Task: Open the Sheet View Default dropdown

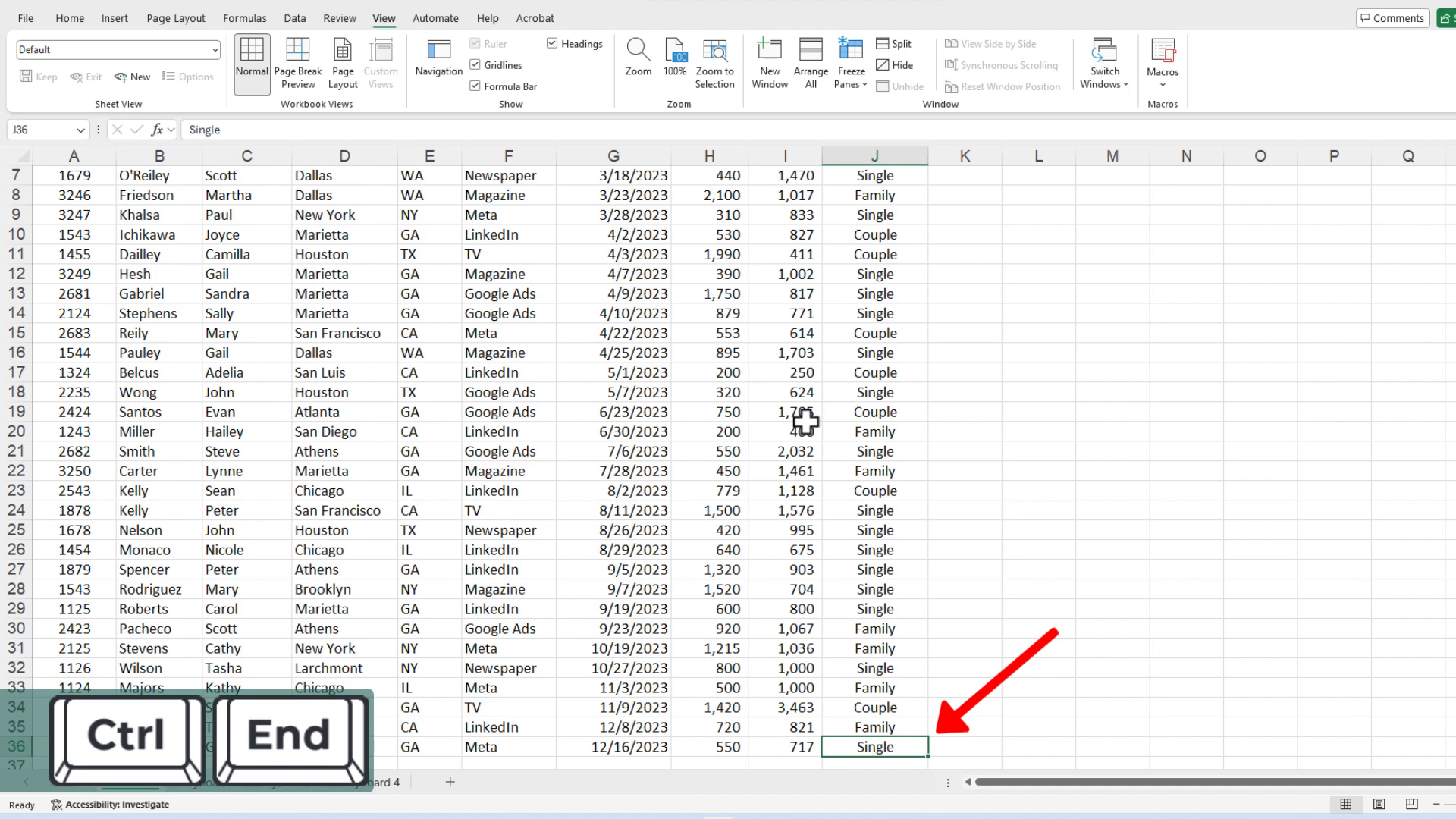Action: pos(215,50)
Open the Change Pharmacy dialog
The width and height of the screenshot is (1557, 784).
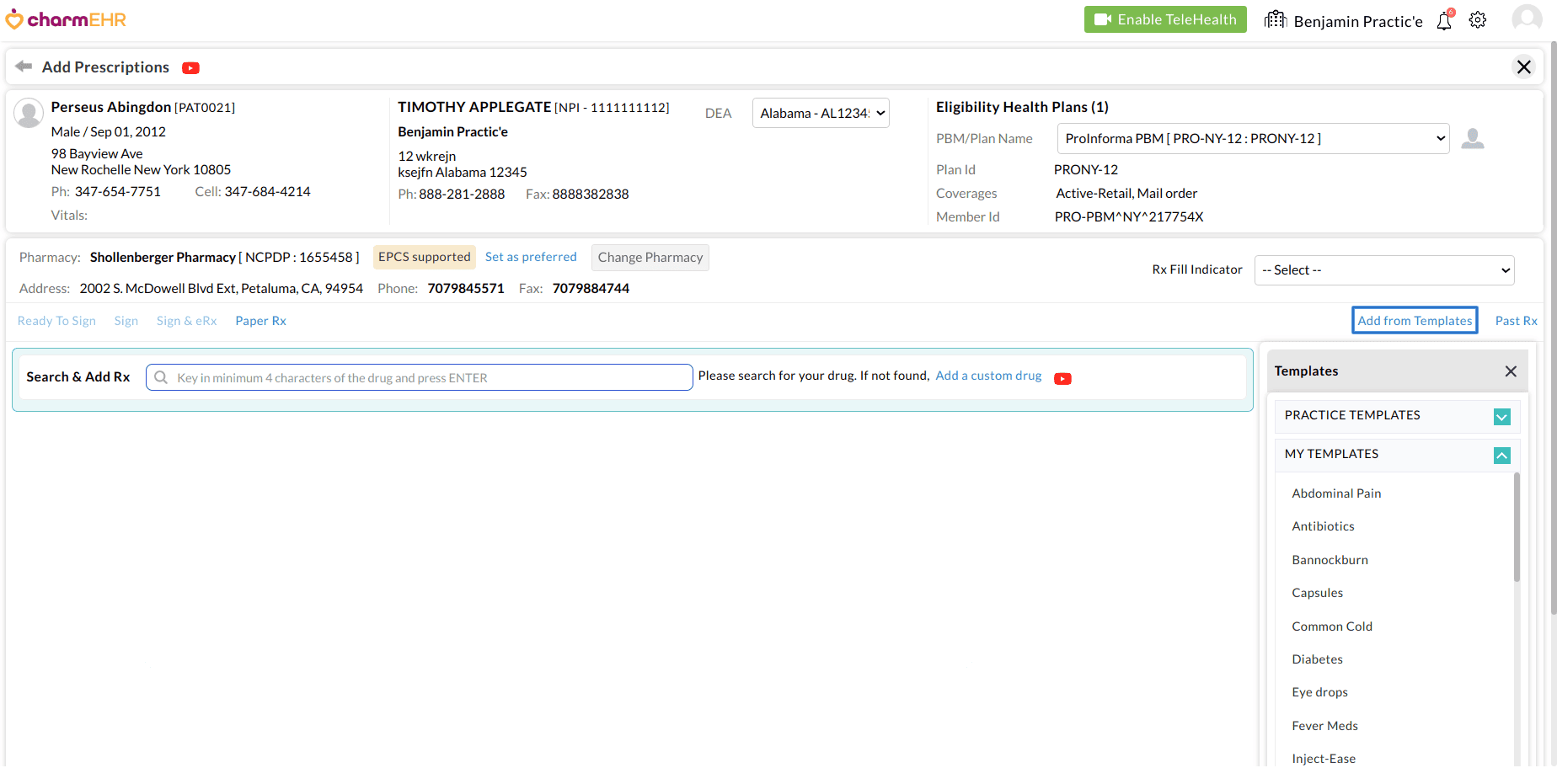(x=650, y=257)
==================================================
WHAT THIS TASK INVOLVES >>
Edit the listing above by replacing "dialog" with "window", and reproduce every line otherwise unchanged, omitting the pictures.

PROBLEM SOLUTION >>
Task: Open the Sheet View Default dropdown

Action: pos(215,50)
Open the Change Pharmacy window
The width and height of the screenshot is (1557, 784).
(x=650, y=257)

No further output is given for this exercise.